--- EXTRACTED MATERIAL Enclosed Below ---

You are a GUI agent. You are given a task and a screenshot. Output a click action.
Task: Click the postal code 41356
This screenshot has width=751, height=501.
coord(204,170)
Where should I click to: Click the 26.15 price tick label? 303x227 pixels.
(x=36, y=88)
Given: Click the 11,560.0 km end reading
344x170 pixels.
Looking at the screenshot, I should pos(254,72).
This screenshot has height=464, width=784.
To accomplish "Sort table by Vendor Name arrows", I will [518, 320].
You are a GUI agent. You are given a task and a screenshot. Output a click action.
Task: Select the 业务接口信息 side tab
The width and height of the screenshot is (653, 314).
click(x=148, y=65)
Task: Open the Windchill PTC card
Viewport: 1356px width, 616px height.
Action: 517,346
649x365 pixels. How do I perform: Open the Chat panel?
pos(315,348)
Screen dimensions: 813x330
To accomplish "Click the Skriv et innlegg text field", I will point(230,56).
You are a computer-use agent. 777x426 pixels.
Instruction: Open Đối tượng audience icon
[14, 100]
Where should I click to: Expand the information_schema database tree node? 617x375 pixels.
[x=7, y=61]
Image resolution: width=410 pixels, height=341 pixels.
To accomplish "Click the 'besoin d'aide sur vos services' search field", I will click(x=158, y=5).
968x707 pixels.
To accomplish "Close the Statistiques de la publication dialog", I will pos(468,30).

--- End of Enclosed EXTRACTED MATERIAL ---

EXERCISE ::
An exact transcription of every record above is required.

ANSWER SPACE ::
You are a GUI agent. You are given a task and a screenshot. Output a click action.
Task: Click the postal code 41356
This screenshot has width=751, height=501.
coord(204,170)
Where should I click to: Click the 26.15 price tick label? 303x227 pixels.
(x=36, y=88)
Given: Click the 11,560.0 km end reading
344x170 pixels.
Looking at the screenshot, I should pos(254,72).
This screenshot has height=464, width=784.
To accomplish "Sort table by Vendor Name arrows", I will [518, 320].
You are a GUI agent. You are given a task and a screenshot. Output a click action.
Task: Select the 业务接口信息 side tab
The width and height of the screenshot is (653, 314).
click(x=148, y=65)
Task: Open the Windchill PTC card
Viewport: 1356px width, 616px height.
Action: 517,346
649x365 pixels. How do I perform: Open the Chat panel?
pos(315,348)
Screen dimensions: 813x330
To accomplish "Click the Skriv et innlegg text field", I will point(230,56).
You are a computer-use agent. 777x426 pixels.
Instruction: Open Đối tượng audience icon
[14, 100]
Where should I click to: Expand the information_schema database tree node? 617x375 pixels.
[x=7, y=61]
Image resolution: width=410 pixels, height=341 pixels.
To accomplish "Click the 'besoin d'aide sur vos services' search field", I will click(x=158, y=5).
968x707 pixels.
To accomplish "Close the Statistiques de la publication dialog", I will pos(468,30).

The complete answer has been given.